BREAKING: For the fourth time this week, the Supreme Court has voted 6-3 to clear the way for a last-minute federal execution before Trump leaves office. Justices Breyer and Sotomayor write dissents. Justice Kagan also notes her dissent.
Dustin Higgs has COVID-19 and will be executed tonight despite lung damage that could turn his lethal injection into an egregiously painful death.
Here is Justice Sotomayor’s closing.
Here is Breyer on the SCOTUS majority’s rush to execute
Sotomayor names the federal inmates who have been killed since Trump revived the federal death penalty—a punishment that Biden will put a moratorium on next week
Sotomayor: “This is not justice.”
Tonight’s rush to execute is galling but not surprising. The selectively pro-life conservative majority has an appetite for capital punishment. That goes for the comparatively-moderate-on-some-other-issues Chief Justice, as I wrote @Slategoogle.com/amp/s/slate.co…

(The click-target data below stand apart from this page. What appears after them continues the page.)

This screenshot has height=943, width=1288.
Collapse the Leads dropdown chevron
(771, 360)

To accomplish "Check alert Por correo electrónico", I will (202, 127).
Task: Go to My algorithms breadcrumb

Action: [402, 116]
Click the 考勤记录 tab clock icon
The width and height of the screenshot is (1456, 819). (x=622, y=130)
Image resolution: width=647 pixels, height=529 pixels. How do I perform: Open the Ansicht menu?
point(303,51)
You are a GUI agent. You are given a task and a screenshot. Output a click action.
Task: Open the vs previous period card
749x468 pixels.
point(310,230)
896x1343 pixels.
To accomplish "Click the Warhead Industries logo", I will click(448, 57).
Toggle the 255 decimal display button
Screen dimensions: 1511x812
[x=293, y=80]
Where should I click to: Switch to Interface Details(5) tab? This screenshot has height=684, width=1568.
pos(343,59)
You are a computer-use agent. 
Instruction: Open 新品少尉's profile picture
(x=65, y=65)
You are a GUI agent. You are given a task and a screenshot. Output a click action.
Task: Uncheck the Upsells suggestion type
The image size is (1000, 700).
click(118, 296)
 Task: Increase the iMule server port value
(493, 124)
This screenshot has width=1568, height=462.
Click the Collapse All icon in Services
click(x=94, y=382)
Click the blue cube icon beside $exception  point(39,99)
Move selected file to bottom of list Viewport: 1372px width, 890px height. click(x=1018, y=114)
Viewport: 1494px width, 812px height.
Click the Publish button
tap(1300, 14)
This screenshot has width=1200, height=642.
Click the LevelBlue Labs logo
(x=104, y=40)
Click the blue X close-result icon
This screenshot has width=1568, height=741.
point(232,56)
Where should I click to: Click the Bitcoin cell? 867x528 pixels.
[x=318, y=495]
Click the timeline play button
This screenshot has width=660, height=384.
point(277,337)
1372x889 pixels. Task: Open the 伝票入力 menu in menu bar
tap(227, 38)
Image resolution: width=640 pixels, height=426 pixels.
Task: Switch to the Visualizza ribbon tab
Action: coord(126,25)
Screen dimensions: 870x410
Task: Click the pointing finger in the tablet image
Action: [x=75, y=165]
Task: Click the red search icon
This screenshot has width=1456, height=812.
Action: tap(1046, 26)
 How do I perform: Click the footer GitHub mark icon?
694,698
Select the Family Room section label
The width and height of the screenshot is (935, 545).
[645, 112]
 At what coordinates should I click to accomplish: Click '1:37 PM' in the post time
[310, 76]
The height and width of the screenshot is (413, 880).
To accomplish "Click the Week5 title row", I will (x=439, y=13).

As depressing as SCOTUS’s we’ll-bend-over-backwards-to-lift-execution-stays posture is, it’s chilling to imagine these going forward without Sotomayor’s voice of conscience calling out the injustice
The accident of timing: the four inmates strapped to gurneys this week would not have been killed if their execution dates had been set for a few days later, as the new administration intends to stop federal executions.
Acting with such haste despite deep questions of injustice looks suspicious even if the impending administration switchover isn’t part of the justices’ calculation.
Perhaps that appearance of bias should be reason enough to slow things down when it’s a matter of life or death.
Why did Sotomayor use the traditional “I respectfully dissent” rather than the more emphatic “I dissent”—esp given her “this is not justice” line?
I think she is signaling respect less for her 6 colleagues and more for the 13 people the federal govt killed over the past 6 mos.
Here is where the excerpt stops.